High monthly costs and parking problems are increasing the popularity of car sharing, especially in the Randstad, the densely populated western part of the Netherlands. While car sharing used to be something for idealists and counterculturalists, today also businessmen and lawyers get into a car that they don't own exclusively.
It's a simple idea. You reserve for a car for an indefinite period of time, via the phone or the Web. The car will be ready at a designated parking place. You open the doors with a user card, while your PIN code provides you with the key. An onboard computer registers your mileage. A pass issued by the rental company allows you to tank up. At the end of each month you pay for your mileage. In short, you have a car at your disposal in a simple manner, and for not too much money.
The "Witkar"
The concept of car sharing certainly isn't new. At the end of 1960s, the Amsterdam counterculture activist Luud Schimmelpenninck already experimented with the witkar ('white car', photo). This was an electric four-wheeled vehicle for one or two passengers, changeable at special points throughout Amsterdam, which the user could drive around for a small charge. But due to lack of interest the initiative petered out.
Hearing the name 'Schimmelpenninck' makes Henry Mentink smile mildly. He has been a car sharer for a long time. Mentink is the president of the Vereniging voor Gedeeld Autogebruik, an association that promotes car sharing. Previously the association was purely about idealism, but today environmentalism and profitability go together really well.
Car sharing association
Illustrating that idea is the fact that Mentink is not only the president of the car sharing association, but also the owner of Wheels4All, a company in Grootebroek in the province of Noord-Holland that provides car sharing services. Mentink confirms that commercialisation has set in:
"At the beginning of the 1990s the first small car sharing companies started in Rotterdam and Amsterdam. Present day initiatives like Greenwheels, ConnectCar en Wheels4All are successful professional organisations."
Profitability
In the garage of ConnectCar in the southeast of Amsterdam, a number of brand new silvery grey Opel Corsas are awaiting their red logos. The company has just ordered a hundred new cars, but, according to director Hemmie Kerklingh, the growing fleet doesn't automatically imply that the returns are rocketing:
"Demand is not always there, but we hold the view that we need to expand. You have to put cars out there if you want them to be used."
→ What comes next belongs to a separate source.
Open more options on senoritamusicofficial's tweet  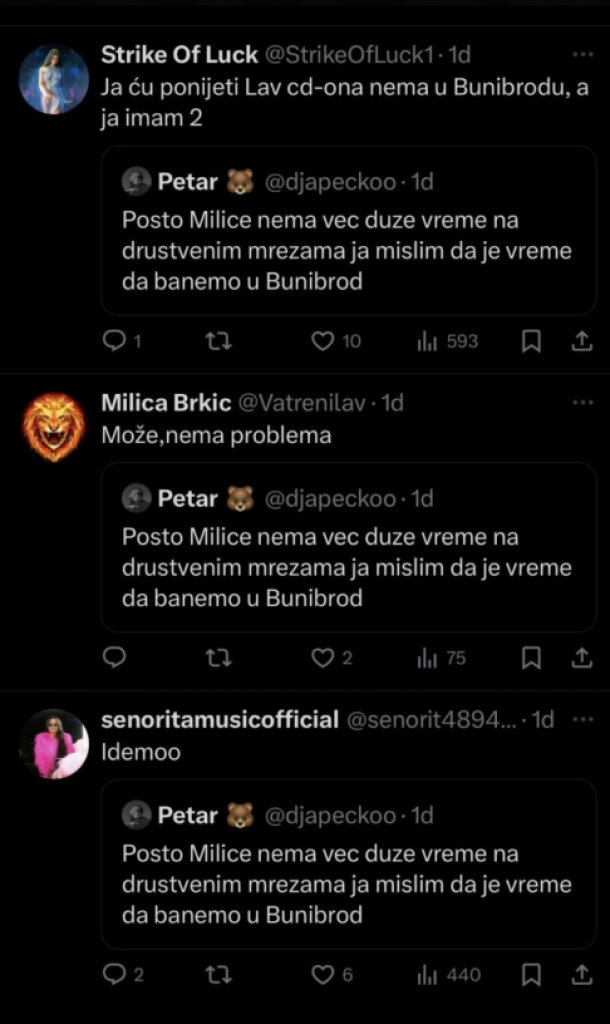point(582,720)
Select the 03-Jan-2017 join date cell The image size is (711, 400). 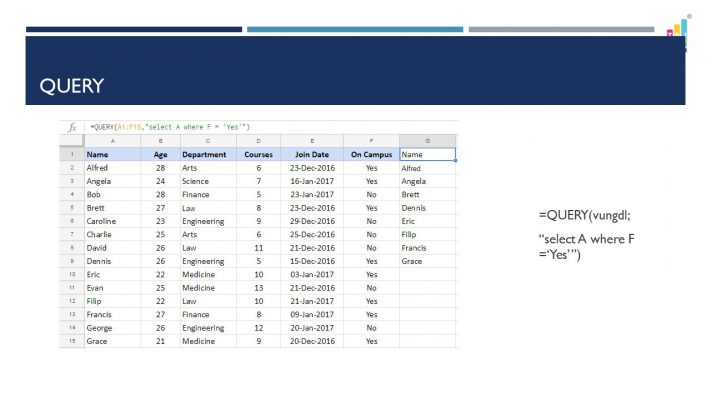pos(312,274)
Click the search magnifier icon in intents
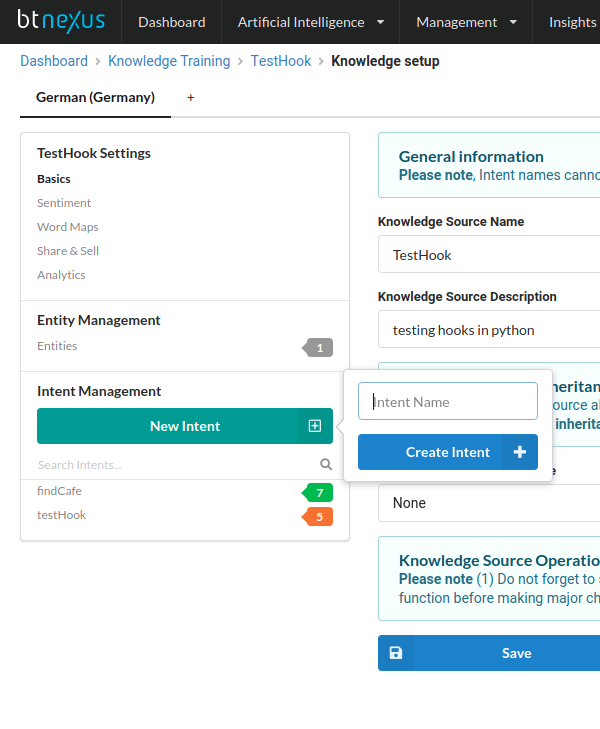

So ConnectCar's philosophy is "nothing ventured, nothing gained", but even if the investments pay off and the clientele keeps on growing, the margins of profit will remain limited, says Kerklingh:
"Realising profitability is really hard. The cars involve costs, and people use them for relatively short periods of time. That's a profitable situation for the customer, but not for us."
Image issue
According to Kerklingh, the professional users are very diverse: lawyers, real estate agents, people working in small and medium-sized businesses. People as different as chalk and cheese, but who are all bothered by fuel prices, high costs for leasing or buying, and finding places to park. Henry Mentink of the car sharing association claims that, as well as the practical objections, something else is going on. Cars have an image issue. Kerklingh agrees:
"People are just less interested in cars than ten or twenty years ago. The car, to many people, is no longer the sacred cow it once was."
An estimated 75,000 people participate in car sharing, 50,000 of whom are private users. 75,000 shared cars out of a total of six million cars in the Netherlands don't seem to be much, but Kerklingh has high hopes:
"The number has been growing by 35 to 45 percent for years now, so I expect the growth to continue. There are 50,000 districts and villages in the Netherlands. Once there's a shared car in every district, we will be making good progress, because than we will be able to serve a million people."